• Fragment:

INHOUD DIVERSE AUTEURS
CUBRA HOME
Heemkundig werk op CuBra
Heemkunde Tilburg Pierre van Beek
Heemkunde Tilburg Lambert de Wijs
Heemkunde Tilburg A.J.A.C. van Delft

Deze rubriek wordt geredigeerd door Ben van de Pol

Copyright 2013 van deze digitale presentatie en ontsluiting: Stichting Cultureel Brabant - CuBra & Ben van de Pol

 

Diverse auteurs - Verspreide publicaties

 

Nieuwe Tilburgsche Courant - donderdag 18 april 1940

 

 

Brabantsche heiligen en Brabantsche schurken

 

Voordracht door dr. H. Moller

 

Jubileumcursus der "Kleine Academie"

• Items:
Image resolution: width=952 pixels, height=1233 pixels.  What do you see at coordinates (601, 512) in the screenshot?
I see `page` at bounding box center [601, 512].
* * *
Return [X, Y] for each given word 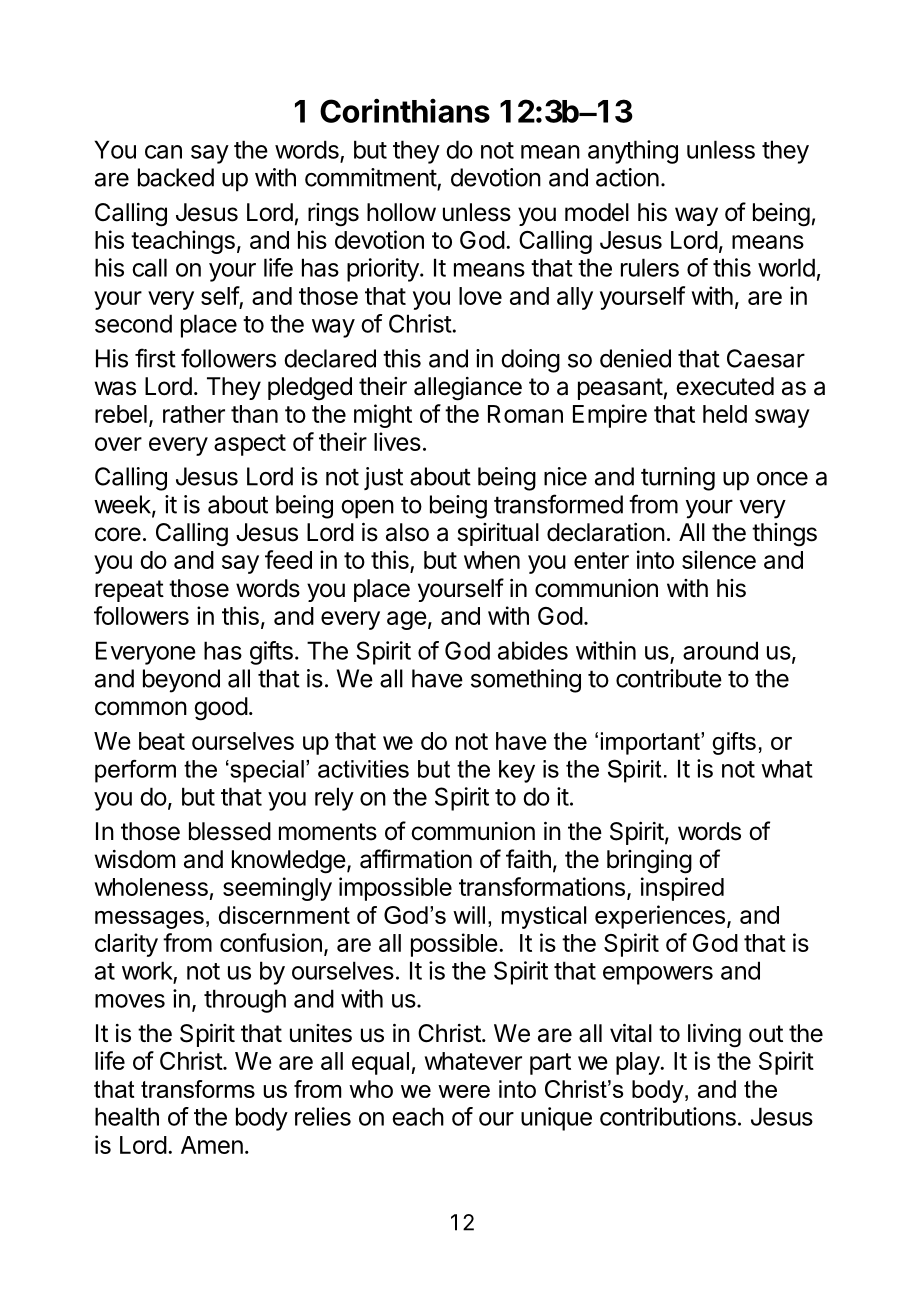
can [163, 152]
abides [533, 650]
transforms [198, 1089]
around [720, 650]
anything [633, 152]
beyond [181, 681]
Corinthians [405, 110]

• Opdracht:
Som alle personen op die in het fragment bij naam worden genoemd. Baseer je uitsluitend op het fragment.

• Antwoord:
- Pierre van Beek
- Lambert de Wijs
- A.J.A.C. van Delft
- Ben van de Pol
- dr. H. Moller